It takes me back a couple of months to when we had the debate about the printing entitlement. There was a real need to allow members of parliament to communicate more effectively with their electors by increasing their printing allowance so that they would be able to produce more material and communicate more easily. But again senators were left out of the equation. The printing entitlements for House of Representatives members were greatly increased—I think by $25,000 per annum, if my memory serves me correctly—but again senators were not to benefit. I do not say this jealously because I do not think the increase was justified. I argued against it then and I will argue against this increase now. There is no logic underpinning this. This is about politics, not about servicing one’s electorate effectively. If that were your rationale, then the differences that we are seeing in the approach to the House of Representatives members and to senators would be vastly different and would not reflect the sort of approach that we are seeing from the government.
To sum up, I want to look at what this means in reality for the government’s funding of these extra entitlements for parliamentarians to use in communicating with their members. Recently, we had an increase in staff entitlement, an increase in relief budget beyond the three staff to 24 weeks. What I regard as the outrageous increase in printing entitlement—$25,000 per annum—passed through this place a couple of months ago. We now have an increase of 10 per cent in the charter capacity for those with large electorates—and senators on this occasion. And of course we have an increase in postage. What runs through all these decisions is increased entitlement and aggregation—that is, the capacity to use the entitlements in different and creative ways, to use them as a sole resource for campaigning. There is an increase in the capacity to roll over from one year to another so that the measures can be concentrated into a particular year. The other theme is that it applies only to the House of Representatives. So you have increasing entitlement, the ability to throw them into one bucket and the ability to roll them over from one year to the next. End result: tremendous capacity to spend taxpayers’ resources on your own re-election in an election year. That is the sum of all this.
That is the theme underpinning all these changes. While on occasions one can argue for flexibility and argue that people will use these resources, the bottom line is that step after step the government is increasing resources available to it and to its members to campaign for their re-election. Put that on top of the electoral law changes where we are now allowed to make donations of $9,999 without disclosure and you are seeing a trend, a government approach to the electoral system which ought to be opposed.

● **Task instructions**: According to the speech on parliamentary entitlements, by what percentage is the charter capacity being increased for those with large electorates?

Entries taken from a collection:
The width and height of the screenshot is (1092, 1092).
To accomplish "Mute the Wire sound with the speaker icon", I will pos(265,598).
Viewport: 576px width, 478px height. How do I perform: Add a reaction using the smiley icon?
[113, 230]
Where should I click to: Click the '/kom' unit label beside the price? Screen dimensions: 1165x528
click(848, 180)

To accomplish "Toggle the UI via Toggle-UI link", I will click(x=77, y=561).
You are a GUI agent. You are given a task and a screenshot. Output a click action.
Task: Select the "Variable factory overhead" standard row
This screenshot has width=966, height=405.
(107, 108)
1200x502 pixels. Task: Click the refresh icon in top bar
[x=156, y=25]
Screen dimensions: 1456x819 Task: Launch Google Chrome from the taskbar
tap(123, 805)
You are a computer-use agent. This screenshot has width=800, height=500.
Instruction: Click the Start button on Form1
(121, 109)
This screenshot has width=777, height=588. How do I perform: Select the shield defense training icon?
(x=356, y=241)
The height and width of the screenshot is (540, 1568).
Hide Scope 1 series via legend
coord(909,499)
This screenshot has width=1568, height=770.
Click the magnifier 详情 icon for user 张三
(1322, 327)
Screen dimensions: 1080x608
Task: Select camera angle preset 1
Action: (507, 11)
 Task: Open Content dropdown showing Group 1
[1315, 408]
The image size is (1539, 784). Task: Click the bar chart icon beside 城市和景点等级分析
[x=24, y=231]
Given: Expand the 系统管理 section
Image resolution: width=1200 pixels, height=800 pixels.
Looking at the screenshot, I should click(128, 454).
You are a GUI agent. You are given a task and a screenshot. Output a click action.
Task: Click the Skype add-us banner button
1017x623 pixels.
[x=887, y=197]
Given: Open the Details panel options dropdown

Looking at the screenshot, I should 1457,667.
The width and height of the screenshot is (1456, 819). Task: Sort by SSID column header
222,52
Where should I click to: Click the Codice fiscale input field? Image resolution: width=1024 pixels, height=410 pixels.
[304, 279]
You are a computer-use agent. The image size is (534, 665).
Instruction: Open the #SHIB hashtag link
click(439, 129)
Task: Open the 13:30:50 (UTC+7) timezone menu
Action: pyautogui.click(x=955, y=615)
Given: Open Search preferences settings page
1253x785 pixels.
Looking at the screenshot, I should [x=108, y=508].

● **Exercise result**: 10 per cent